The Supreme Court has cleared the way for the deportation of several immigrants who were put on a flight in May bound for South Sudan, a war-ravaged country where they have no ties.
The decision comes on Thursday after the justices found that immigration officials can quickly deport people to third countries. The majority halted an order that had allowed immigrants to challenge any removals to countries outside their homeland where they could be in danger.
The court's latest order makes clear that the South Sudan flight detoured weeks ago can now complete the trip.
It reverses findings from federal Judge Brian Murphy in Massachusetts, who said his order on those migrants still stands even after the court lifted his broader decision.
The Trump administration has called the judge's finding "a lawless act of defiance."
Alarm over migrants’ fate
Liberal justices Sonia Sotomayor and Ketanji Brown Jackson dissented from the decision.

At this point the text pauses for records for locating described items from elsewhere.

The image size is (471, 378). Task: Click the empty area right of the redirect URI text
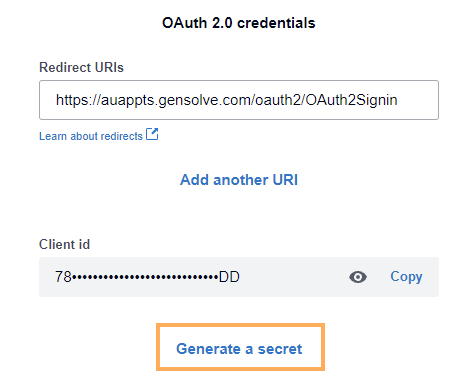coord(418,100)
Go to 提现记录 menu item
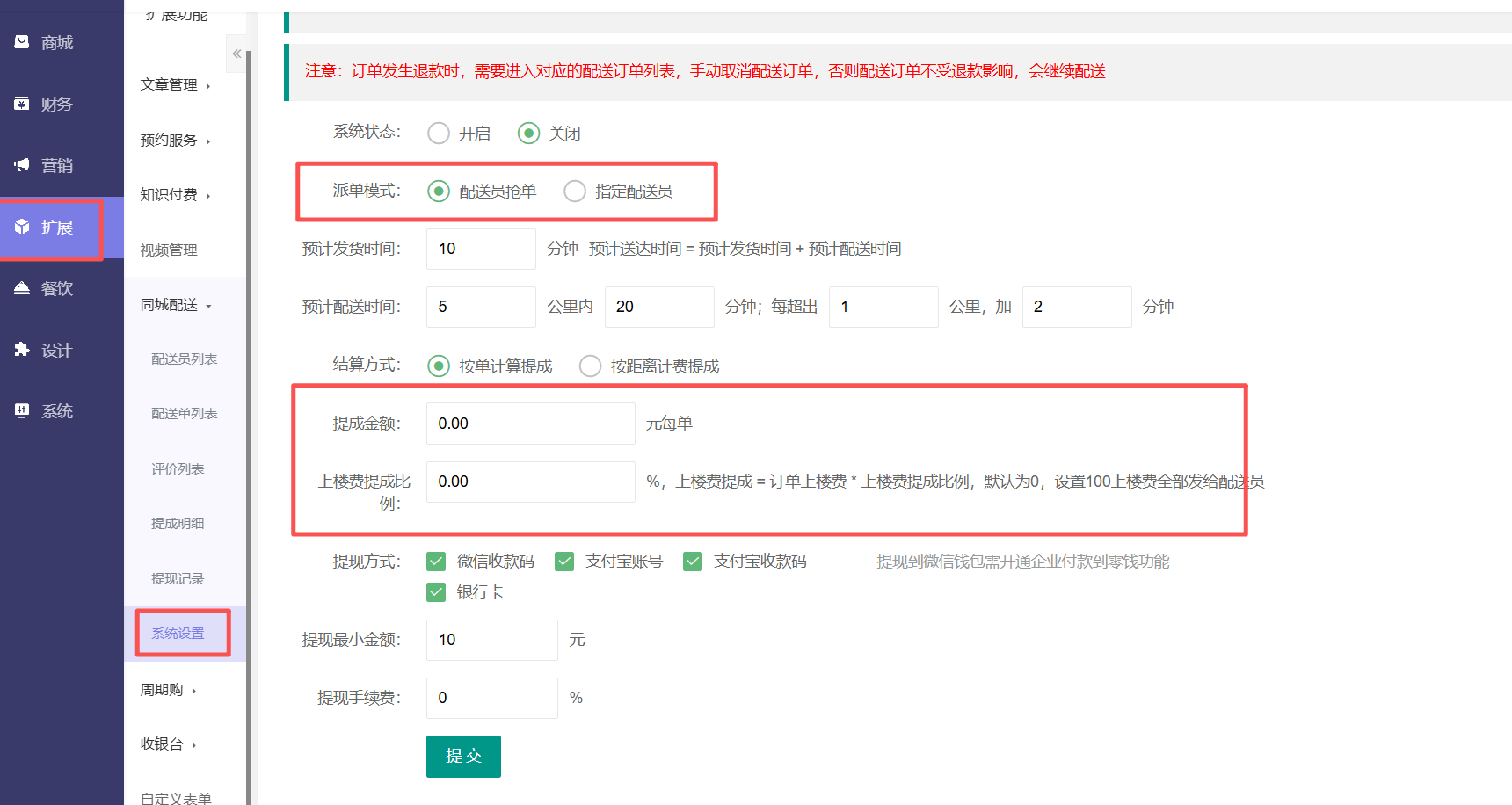This screenshot has height=805, width=1512. coord(178,578)
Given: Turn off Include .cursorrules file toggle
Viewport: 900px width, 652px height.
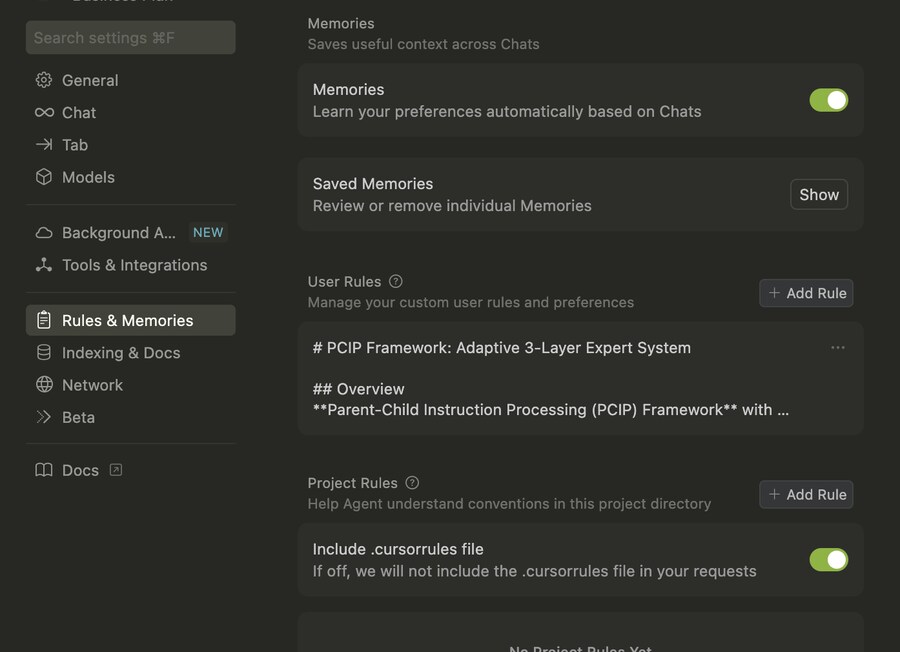Looking at the screenshot, I should [x=828, y=560].
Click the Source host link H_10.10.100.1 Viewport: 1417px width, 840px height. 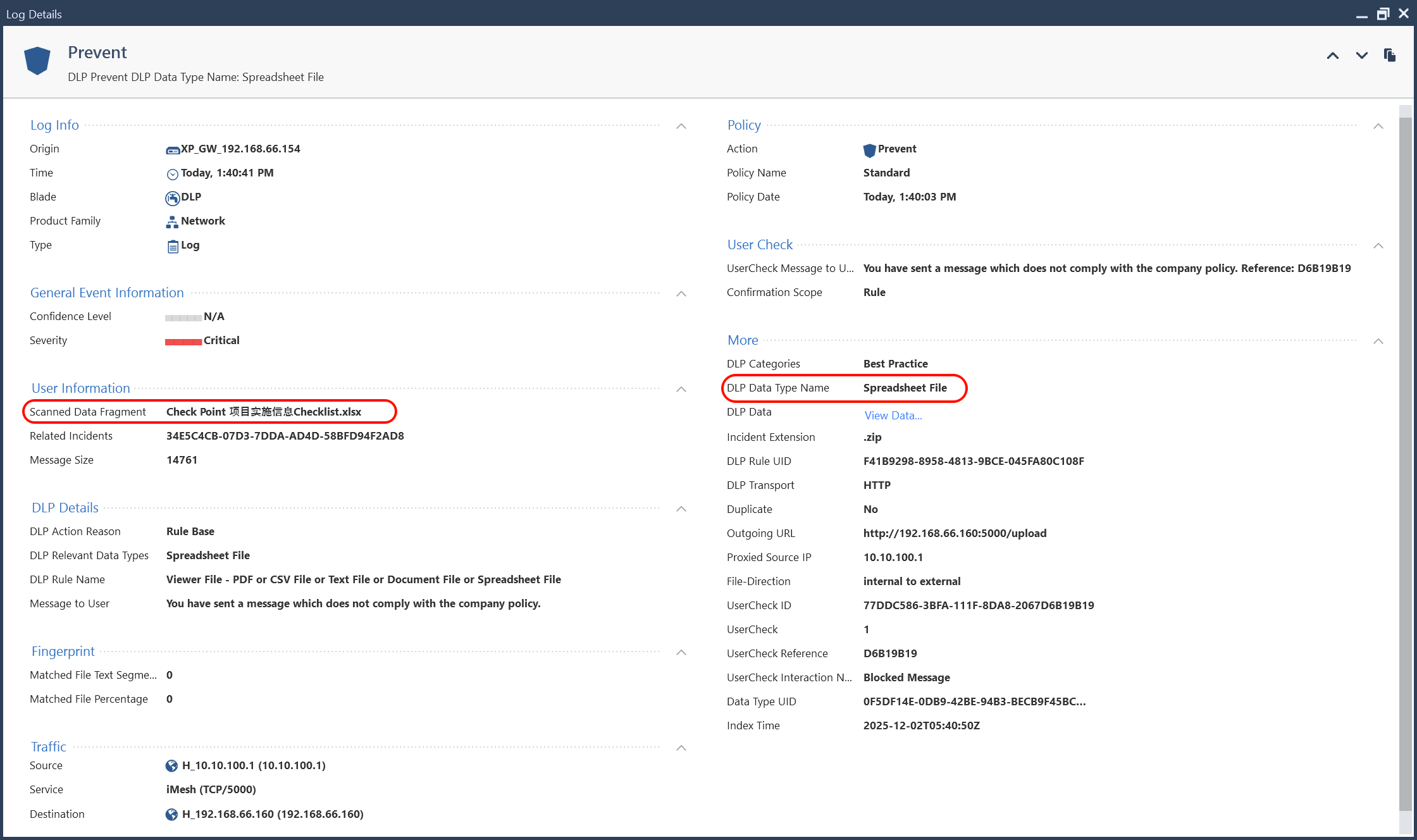coord(252,765)
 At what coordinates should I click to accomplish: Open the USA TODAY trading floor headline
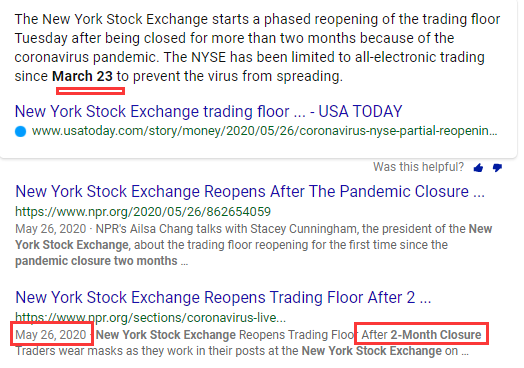209,111
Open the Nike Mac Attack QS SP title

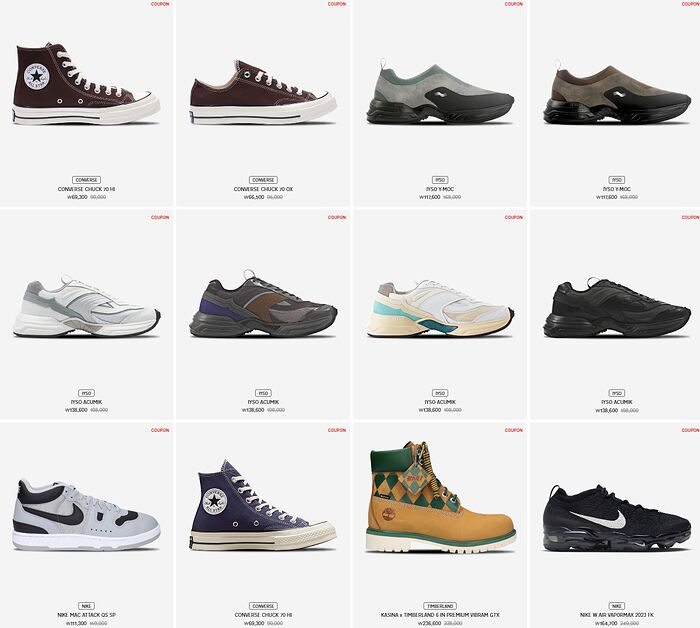click(x=86, y=615)
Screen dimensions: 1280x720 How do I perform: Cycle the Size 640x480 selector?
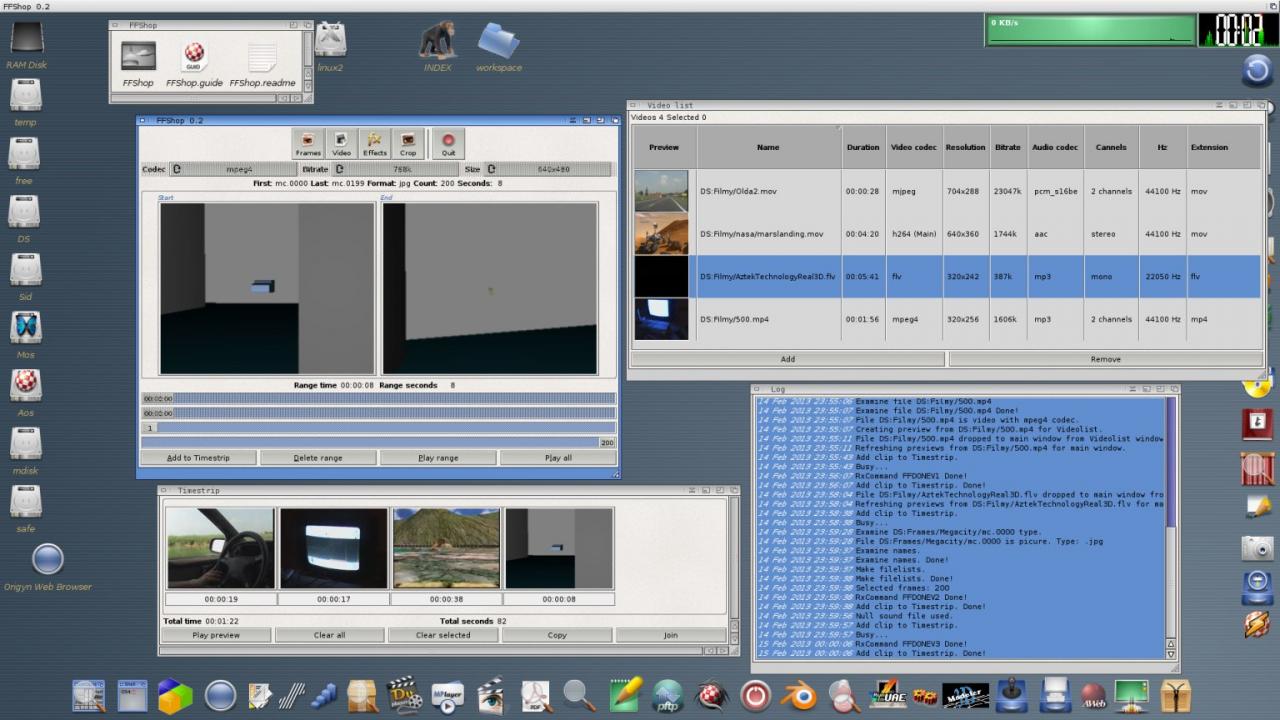pyautogui.click(x=491, y=170)
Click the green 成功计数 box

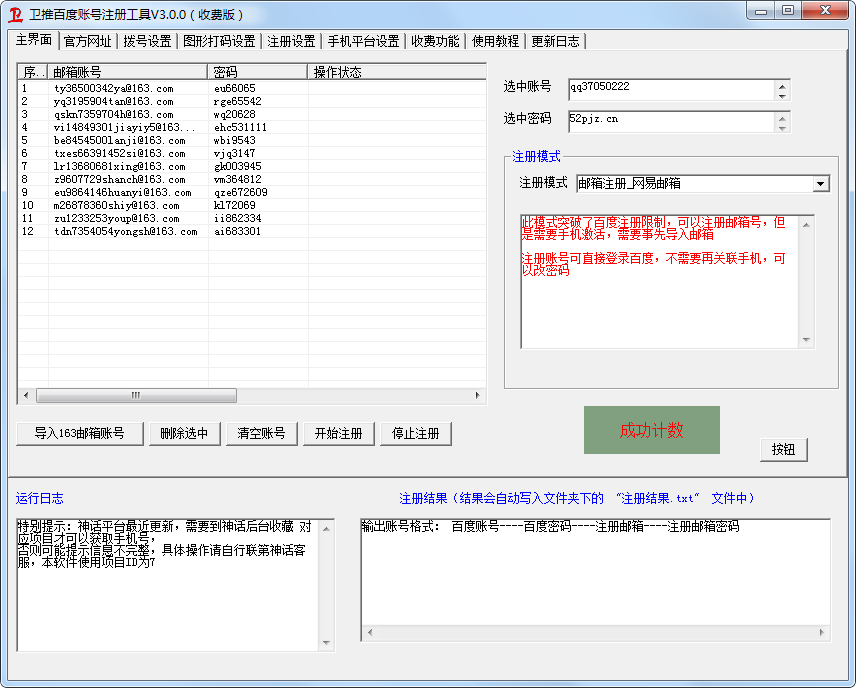(651, 430)
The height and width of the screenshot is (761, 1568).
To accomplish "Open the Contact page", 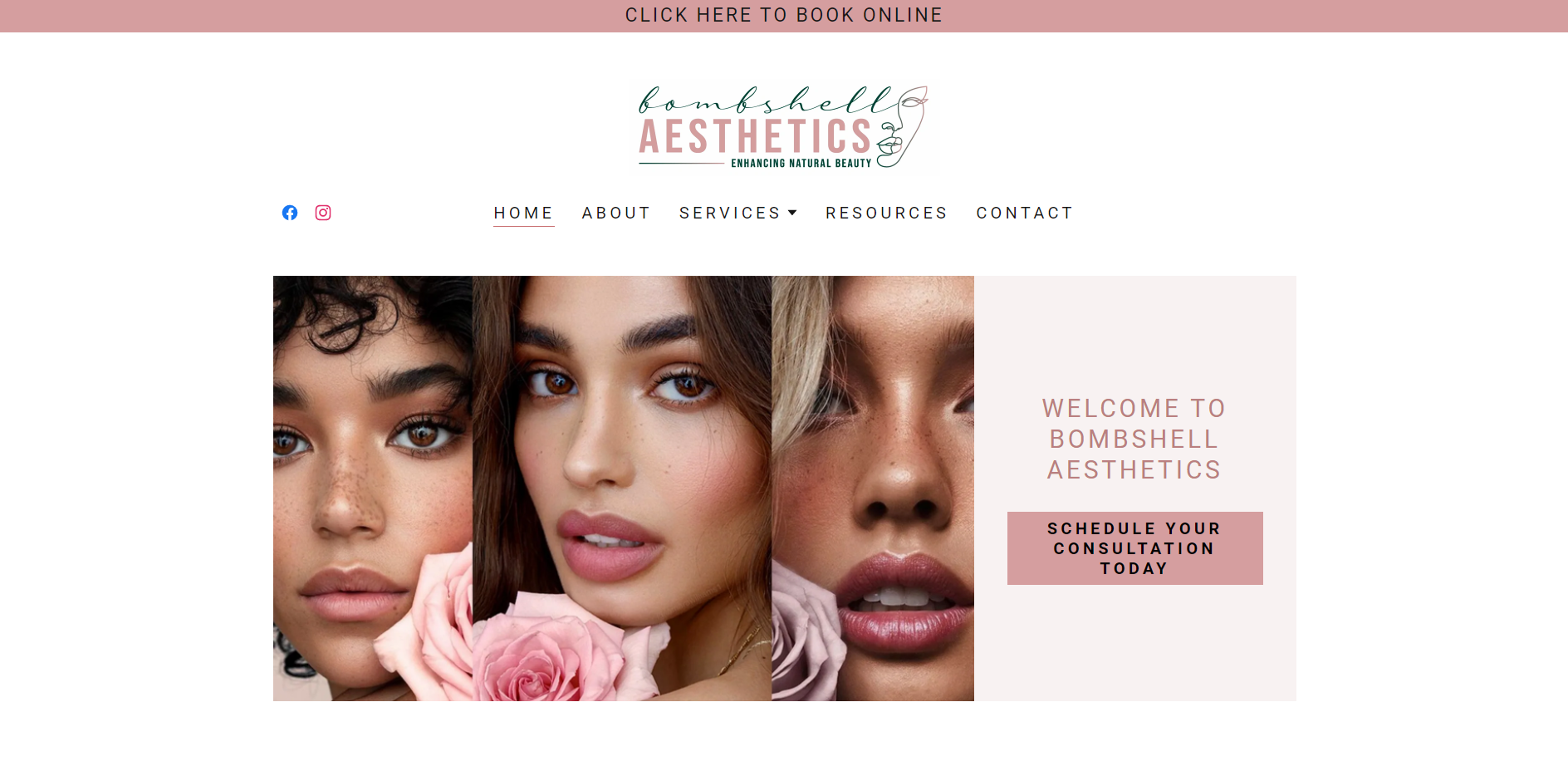I will click(1025, 213).
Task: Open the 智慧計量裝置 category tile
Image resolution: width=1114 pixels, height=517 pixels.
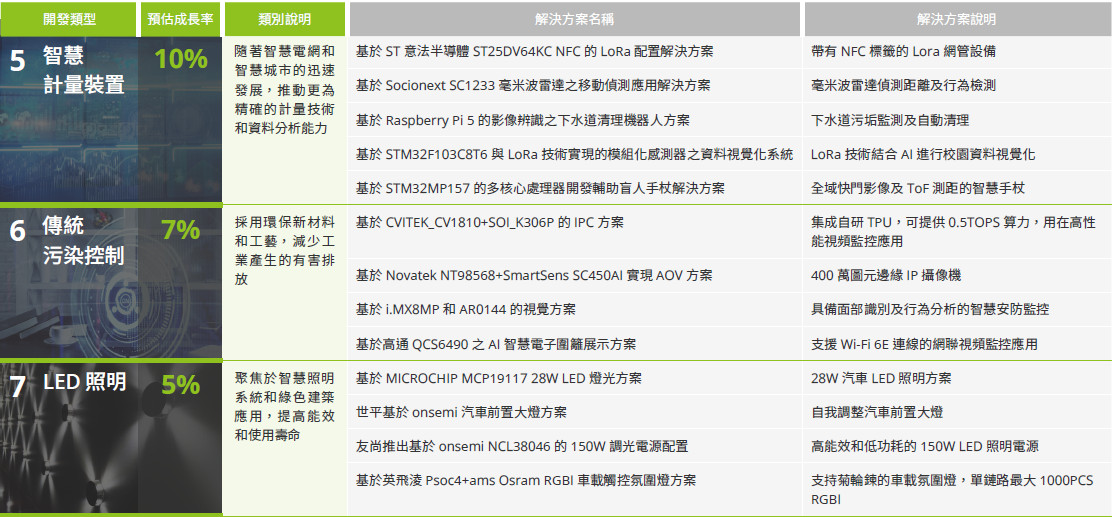Action: click(84, 72)
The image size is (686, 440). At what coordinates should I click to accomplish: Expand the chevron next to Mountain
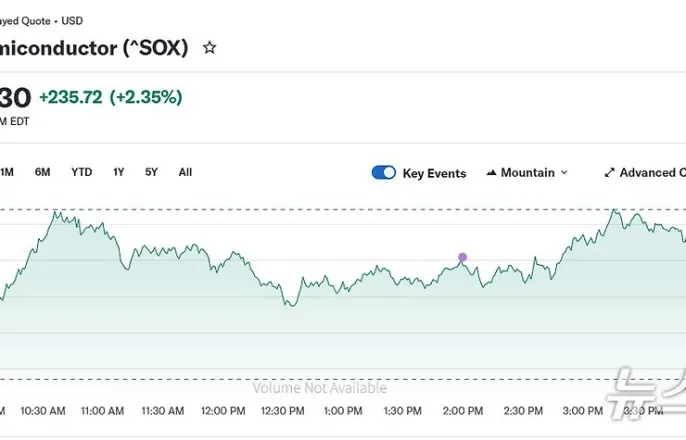564,173
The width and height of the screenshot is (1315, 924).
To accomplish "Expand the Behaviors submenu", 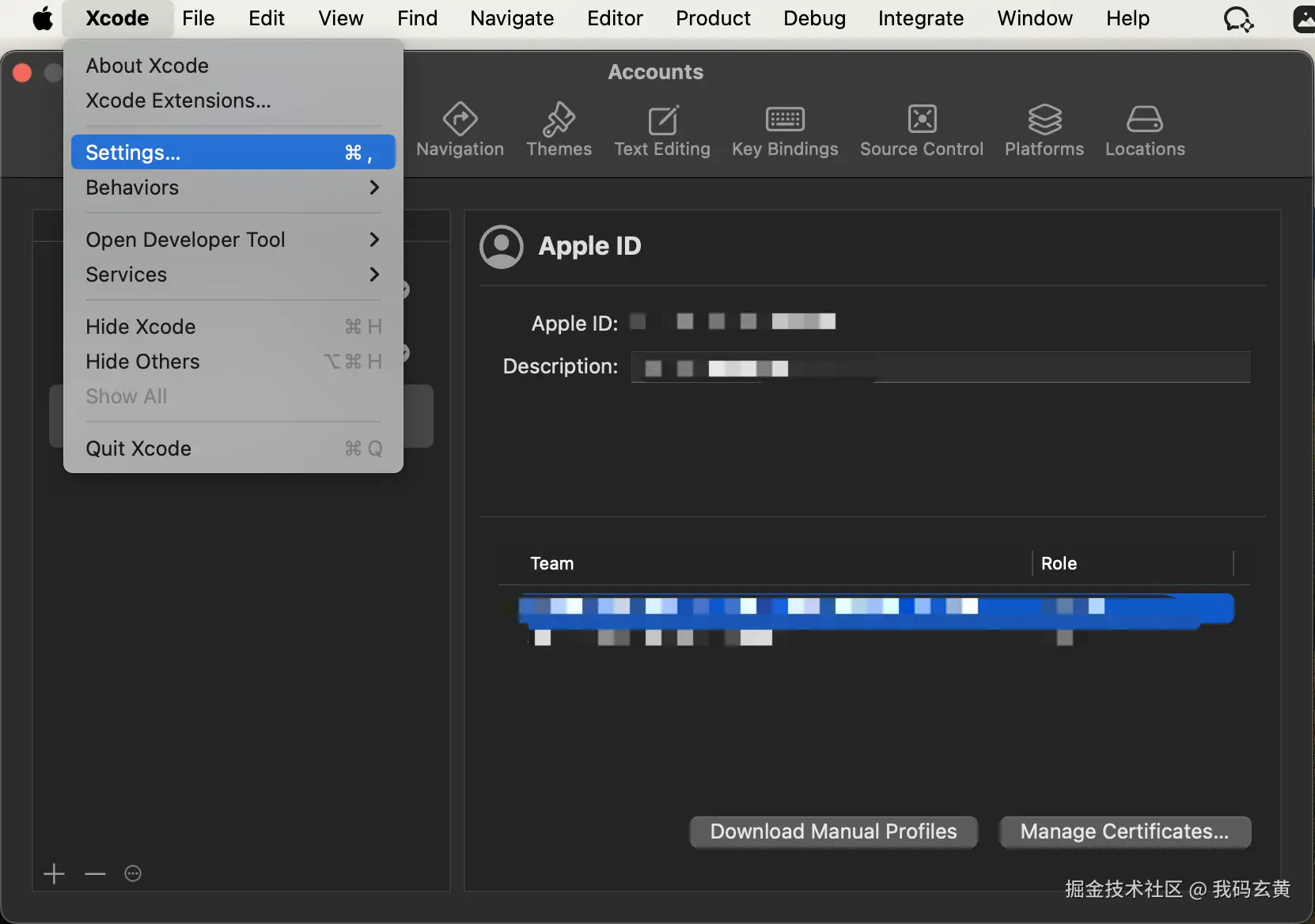I will click(233, 187).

"What the Government wants to do, concretely, is send the eight noncitizens it illegally removed from the United States from Djibouti to South Sudan, where they will be turned over to the local authorities without regard for the likelihood that they will face torture or death," Sotomayor said.
"Today's order clarifies only one thing: Other litigants must follow the rules, but the administration has the Supreme Court on speed dial," she said.
The push comes amid a sweeping immigration crackdown by Trump's Republican administration, which has pledged to deport millions of people who are living in the United States undocumented.
Authorities have reached agreements with other countries to house immigrants if authorities can't quickly send them back to their homelands. The eight men sent to South Sudan in May had been convicted of serious crimes in the US.
Murphy, who was nominated by Democratic President Joe Biden, didn't prohibit deportations to third countries. But he found migrants must have a real chance to argue they could be in danger of torture if sent to another country.